Textual Similarity

This notebook is designed to reproduce several findings from Andrew Piper's article "Novel Devotions: Conversional Reading, Computational Modeling, and the Modern Novel" (New Literary History 46.1 (2015), 63-98). See especially Fig 2 (p 72), Fig 4 (p 75), and Table 1 (p 79).

Piper has made his research corpus of novels available here: https://figshare.com/articles/txtlab_Novel450/2062002

We'll download it with wget:


In [ ]:
!wget https://ndownloader.figshare.com/files/3686778 -P data/

In [ ]:
%%capture
!unzip data/3686778 -d data/

Bag of Words (BoW) language model

Today we'll see our first, admittedly primitive, computational model of language called "Bag of Words". This model was very popular in early text analysis, and continues to be used today. In fact, the models that have replaced it are still very difficult to actually interpret, giving the BoW approach a slight advantage if we want to understand why the model makes certain decisions.

Getting into the model we'll have to revisit Term Frequency (think Counter). We'll then see the Document-Term Matrix (DTM), which we've discusssed briefly before. We'll have to normalize these counts if we want to compare. Then we'll look at the available Python libraries to streamline this process.
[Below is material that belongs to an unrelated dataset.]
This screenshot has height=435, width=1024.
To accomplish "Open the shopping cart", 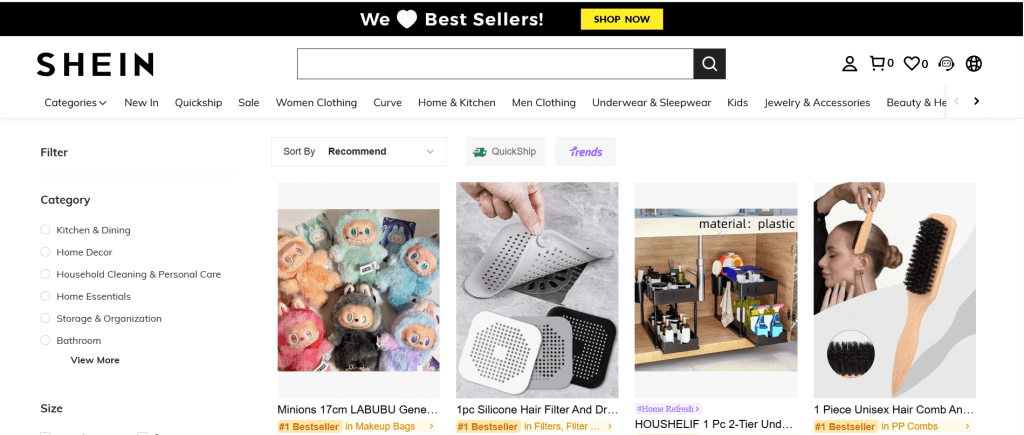I will pos(879,64).
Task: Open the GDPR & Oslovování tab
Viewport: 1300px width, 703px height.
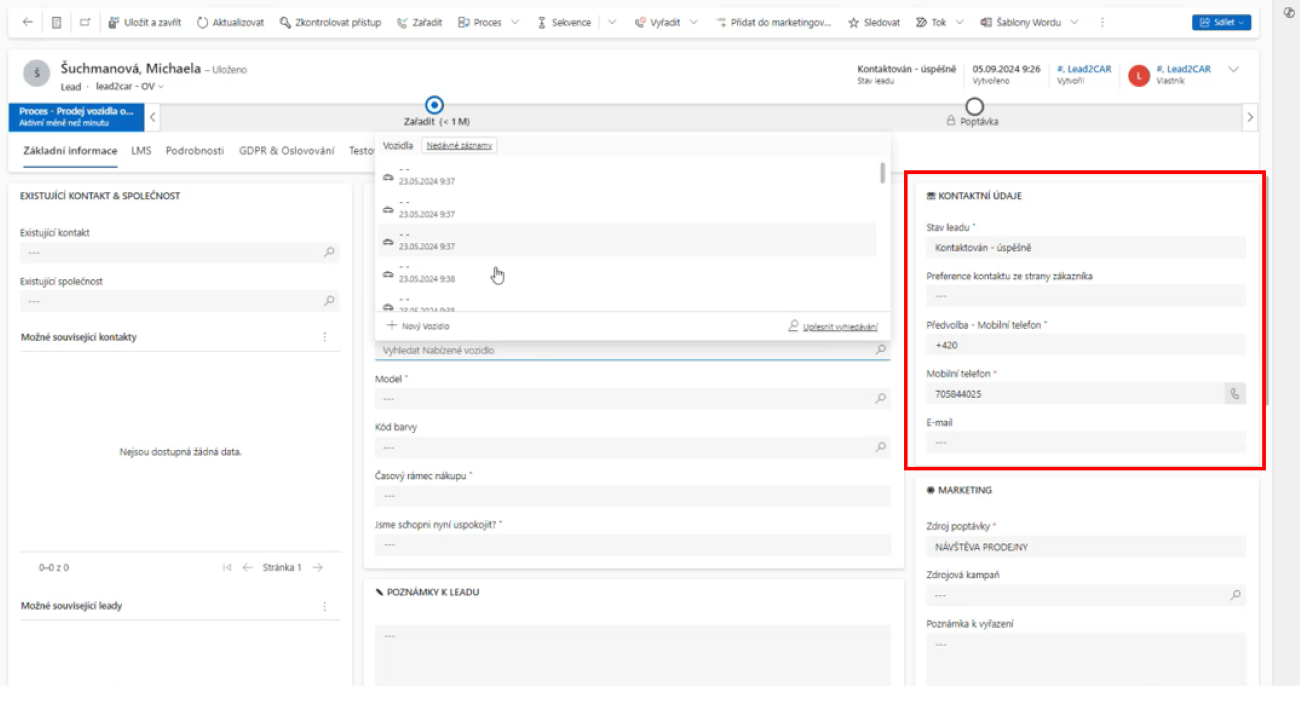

Once we have our BoW model we can analyze it in a high-dimensional vector space, which gives us more insights into the similarities and clustering of different texts. We'll then get into Piper's analysis.

We'll build our model from scratch with numpy and datascience libraries before we get into the higher level libraries:


In [ ]:
%matplotlib inline
import numpy as np
from datascience import *

Let's read in Augustine's Confessions text:


In [ ]:
with open('data/Augustine-Confessions.txt') as f:
    confessions = f.read()

confessions

There should be 13 books, which are fortunately separated by six line breaks:


In [ ]:
confessions_list = confessions.split('\n'*6)
len(confessions_list)

Let's peek at the first:


In [ ]:
confessions_list[0]

Term Frequency Revisited

We'll remember from last week, that while split might be a quick way to get tokens, it's not the most accurate because it doesn't separate punctuation and contractions. We'll use spacy again to get tokens.


In [ ]:
import spacy
nlp = spacy.load('en', parser=False)

In [ ]:
first_book = confessions_list[0]
parsed = nlp(first_book)
first_token_list = [token.text for token in parsed]
first_token_list

Now we can use Counter to get the term frequency:


In [ ]:
from collections import Counter
word_freq = Counter(first_token_list)
word_freq.most_common(20)

Challenge

Write some code to get the 20 most common words of the second book. How similar are they to those of the first book?


In [ ]:

Document-Term Matrix

If we plan to compare word frequencies across texts, we could collate these Counter dictionaries for each book in Confessions. But we don't want to write all that code! There is an easy function that streamlines the process called CountVectorizer. We saw it in the first notebook with Moretti, but didn't really explain what it does.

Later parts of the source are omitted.